■ What you will do
Among the entries below, how many lines include "Într"? Give the number alone.

■ Source material
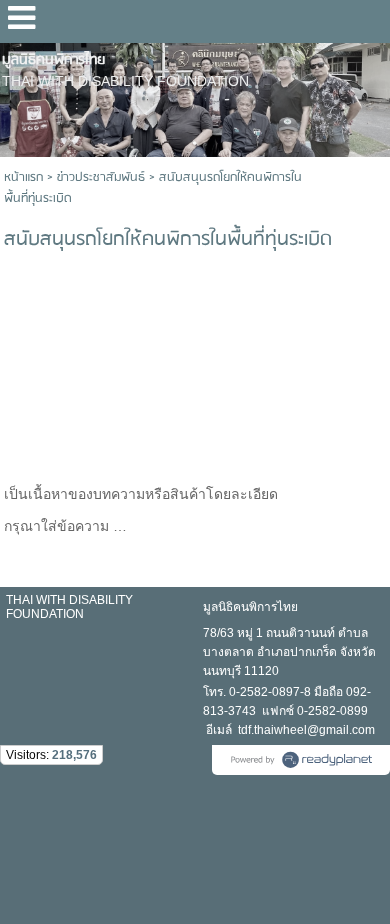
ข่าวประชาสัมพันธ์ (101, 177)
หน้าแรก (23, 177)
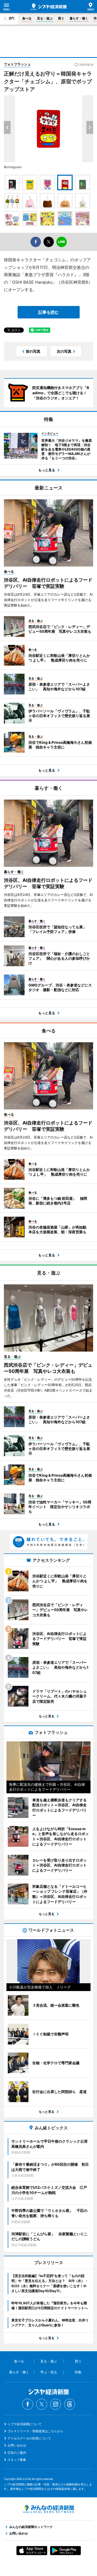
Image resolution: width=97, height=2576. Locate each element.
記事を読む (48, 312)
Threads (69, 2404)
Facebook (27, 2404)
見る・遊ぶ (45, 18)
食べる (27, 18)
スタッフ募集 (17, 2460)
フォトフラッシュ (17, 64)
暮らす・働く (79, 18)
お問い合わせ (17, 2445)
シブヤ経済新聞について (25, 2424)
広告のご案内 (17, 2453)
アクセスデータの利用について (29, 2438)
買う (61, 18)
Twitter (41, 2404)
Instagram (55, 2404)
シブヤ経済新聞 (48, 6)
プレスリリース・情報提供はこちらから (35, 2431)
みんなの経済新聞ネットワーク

...

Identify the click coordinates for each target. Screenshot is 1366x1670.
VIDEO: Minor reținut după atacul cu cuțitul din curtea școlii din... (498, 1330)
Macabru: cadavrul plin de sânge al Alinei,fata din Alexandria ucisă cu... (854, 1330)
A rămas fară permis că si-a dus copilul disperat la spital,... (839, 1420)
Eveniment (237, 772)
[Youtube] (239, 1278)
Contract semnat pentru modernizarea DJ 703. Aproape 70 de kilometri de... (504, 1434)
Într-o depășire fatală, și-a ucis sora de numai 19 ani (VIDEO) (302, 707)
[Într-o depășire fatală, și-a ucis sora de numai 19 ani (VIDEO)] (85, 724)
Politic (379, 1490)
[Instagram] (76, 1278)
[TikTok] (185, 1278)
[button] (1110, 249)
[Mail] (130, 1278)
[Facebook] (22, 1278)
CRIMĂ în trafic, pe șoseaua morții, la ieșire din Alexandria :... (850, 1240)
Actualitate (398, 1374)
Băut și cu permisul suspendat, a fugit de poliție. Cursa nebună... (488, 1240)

■ Solution to the problem
2